His love of the game began in the back of a bowling alley in Canada, a love that led to him honing his skills and developing his talents in venues across North America. By then, with his reputation growing and his number of victories increasing, he set his sights on the UK, where the best of the best competed against one another for the sport’s most prestigious titles.
Chief among those titles was of course the World Championship. In 1977, the tournament moved to its new home at The Crucible in Sheffield, where it has been held ever since. This was the start of a new era in the game, one in which players became household names, known for their technical abilities, their magnetic personalities and, on a regular basis, some truly epic matches.
Cliff was in on this from the beginning. He played in his first World Championship in 1973, and by the time the move to The Crucible came around he was one of the most famous players on the planet. In 1977 and 1983, he fought his way to the final, eventually losing out to John Spencer and Steve Davis. Sandwiched between the two, however, was a breath-taking and unforgettable victory.
The Grinder became the first non-British World Champion in 1980, overcoming the legendary Alex Higgins in a final that was witnessed by millions on live TV. The Hurricane had a four-frame lead at one point, but Cliff fought his way back into the match and eventually won by 18 frames to 16. It had been a long and often tough journey, but he’d made it to the very top of the game.
A big name during the sport’s golden age
More competition wins across the globe would follow, and in 1983 Cliff made snooker history. The so-called ‘Perfect Game’, a maximum 147 break that had never been achieved in a World Championship match, was completed by Cliff in a second-round match against Terry Griffiths. For those who saw it, including famously the players on the other table who stopped mid-game to watch, it was perhaps the most famous snooker moment of the whole era.

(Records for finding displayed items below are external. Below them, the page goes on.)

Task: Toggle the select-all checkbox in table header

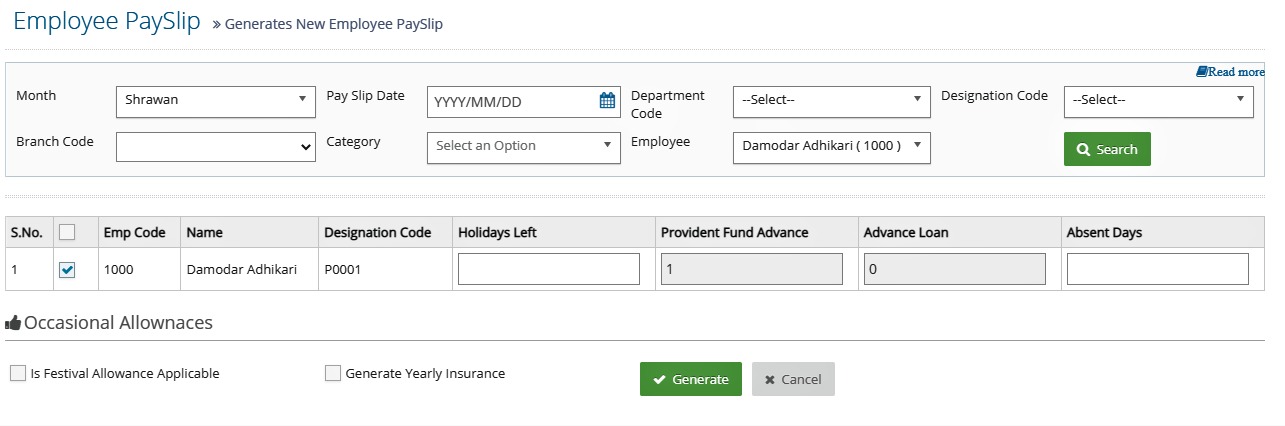Action: click(x=67, y=232)
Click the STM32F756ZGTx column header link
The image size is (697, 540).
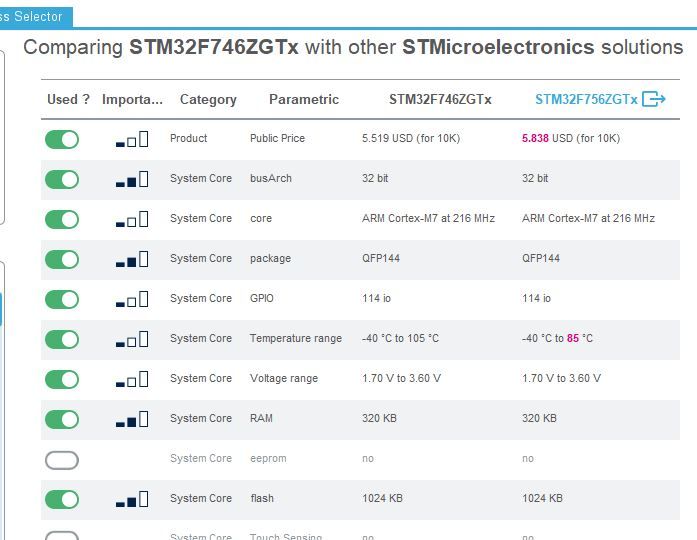[586, 99]
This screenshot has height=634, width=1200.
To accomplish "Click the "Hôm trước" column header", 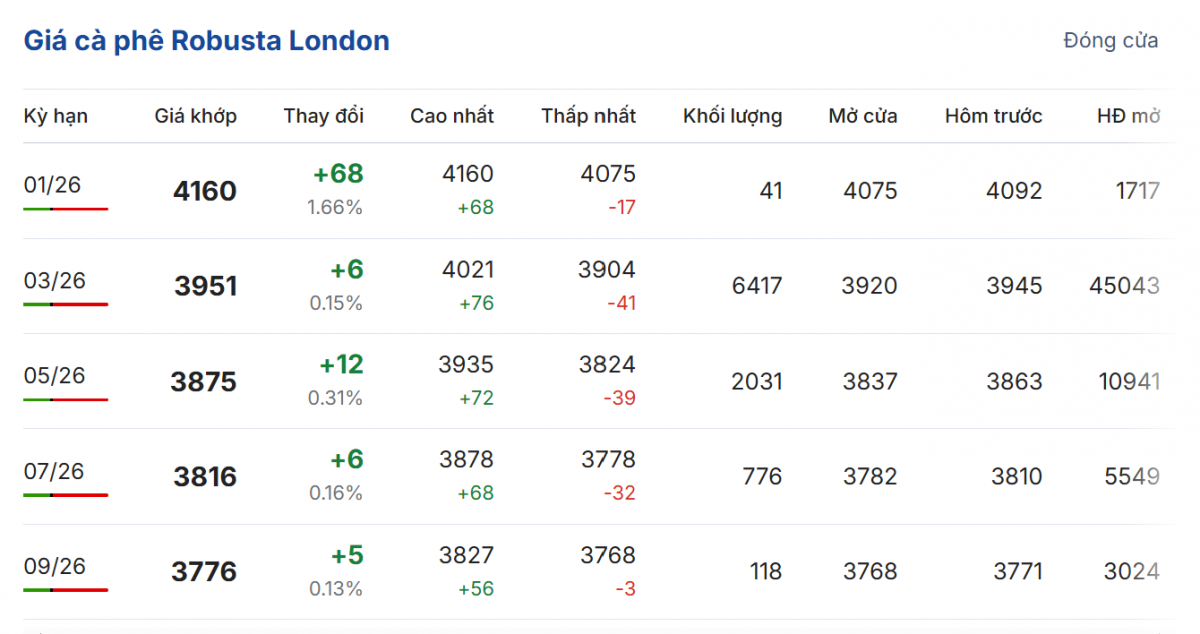I will pyautogui.click(x=993, y=116).
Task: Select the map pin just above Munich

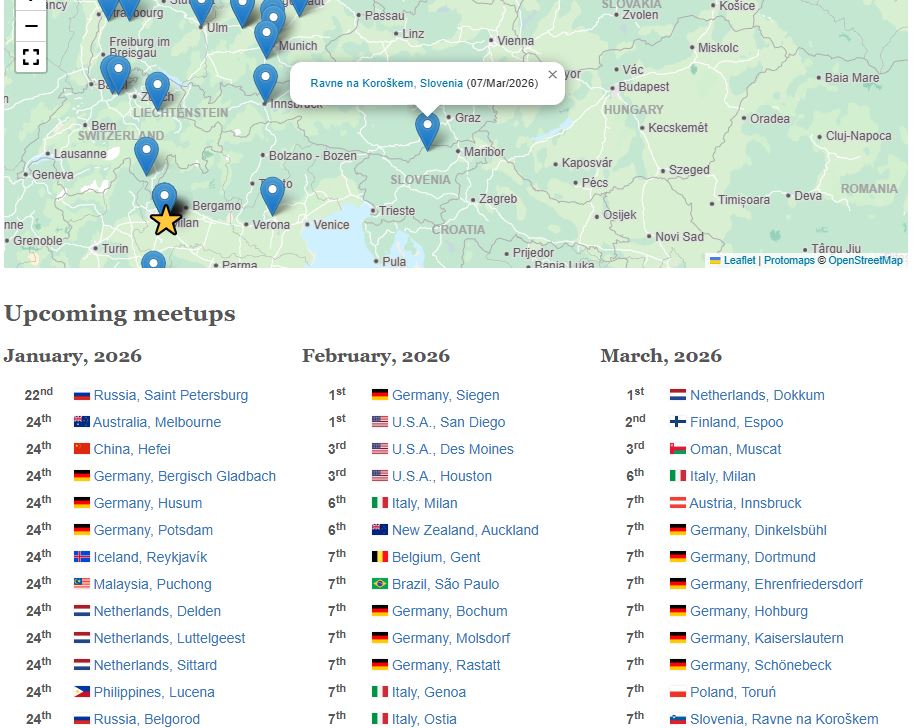Action: [265, 38]
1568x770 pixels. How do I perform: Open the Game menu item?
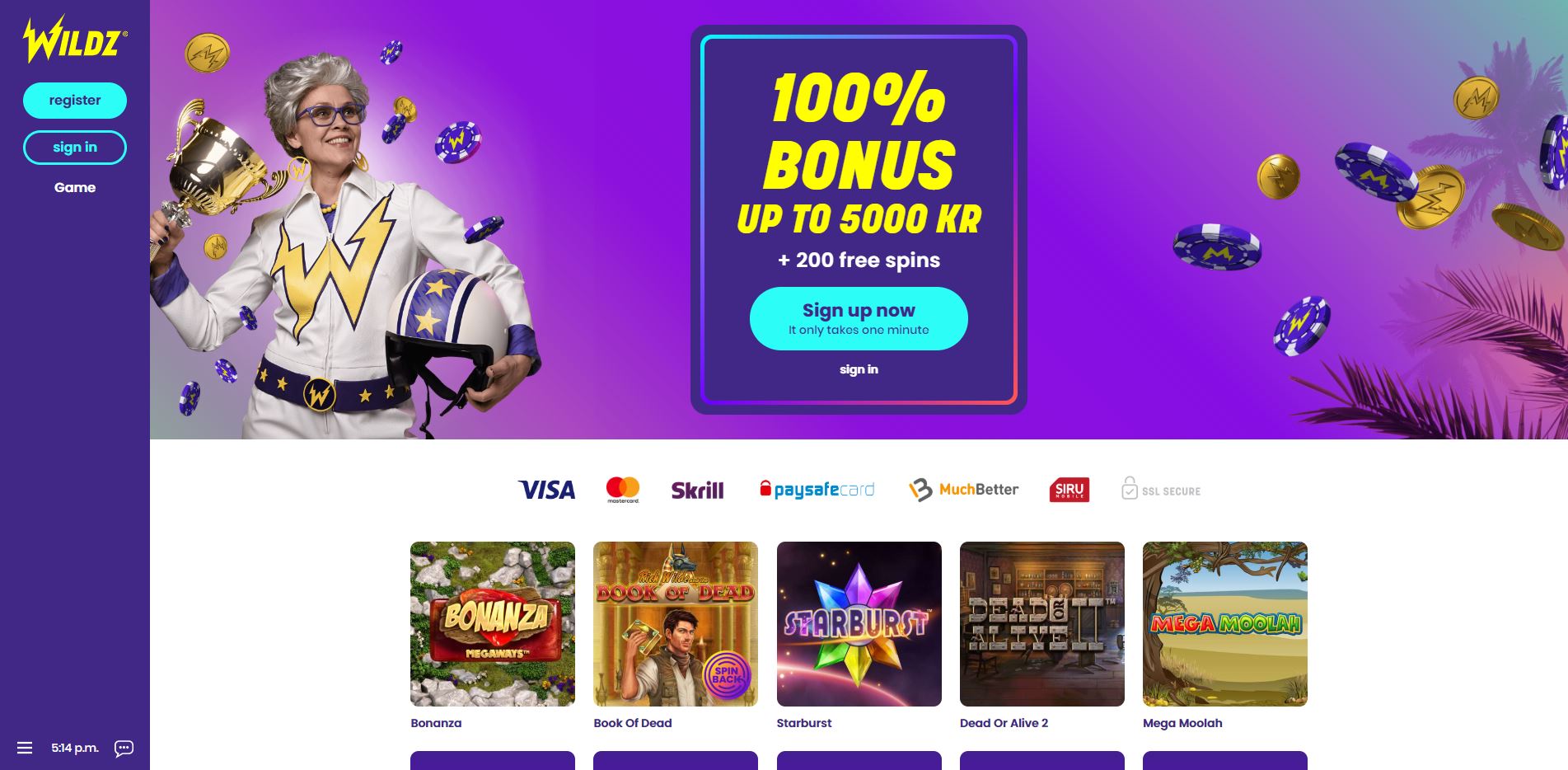click(75, 188)
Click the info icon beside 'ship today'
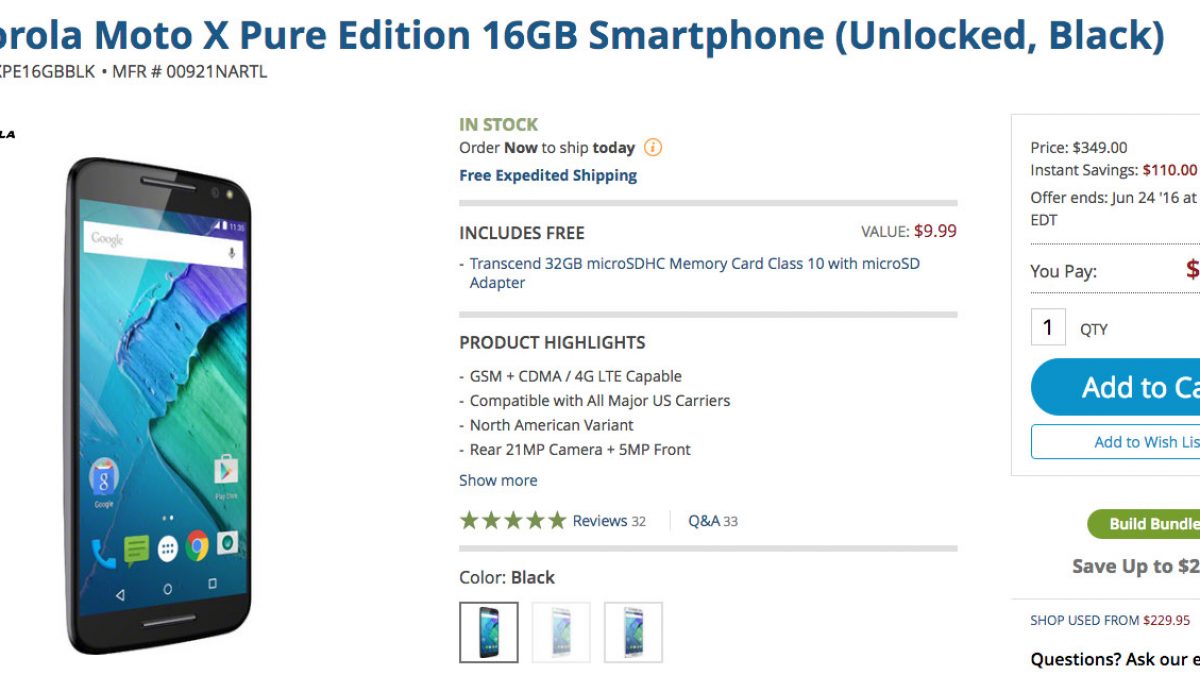Screen dimensions: 1200x675 click(653, 148)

Cliff Thorburn has gone on to record some 40 tournament wins, including an impressive 13 Canadian titles, establishing himself as one of the most successful, not to mention popular, players to ever grace the game. A Member of the Order of Canada and a WPSBA member for nearly 50 years, his imprint on this sport is there for all to see.
Cliff is married to his wife Barbara and has two sons, Jamie and Andrew. He’s still involved in the sport, making personal appearances and providing sought-after coaching services to both individuals and groups. And while just about all of the world’s greats from the golden era of snooker can say they played against The Grinder, many of them will tell you they struggled to beat him.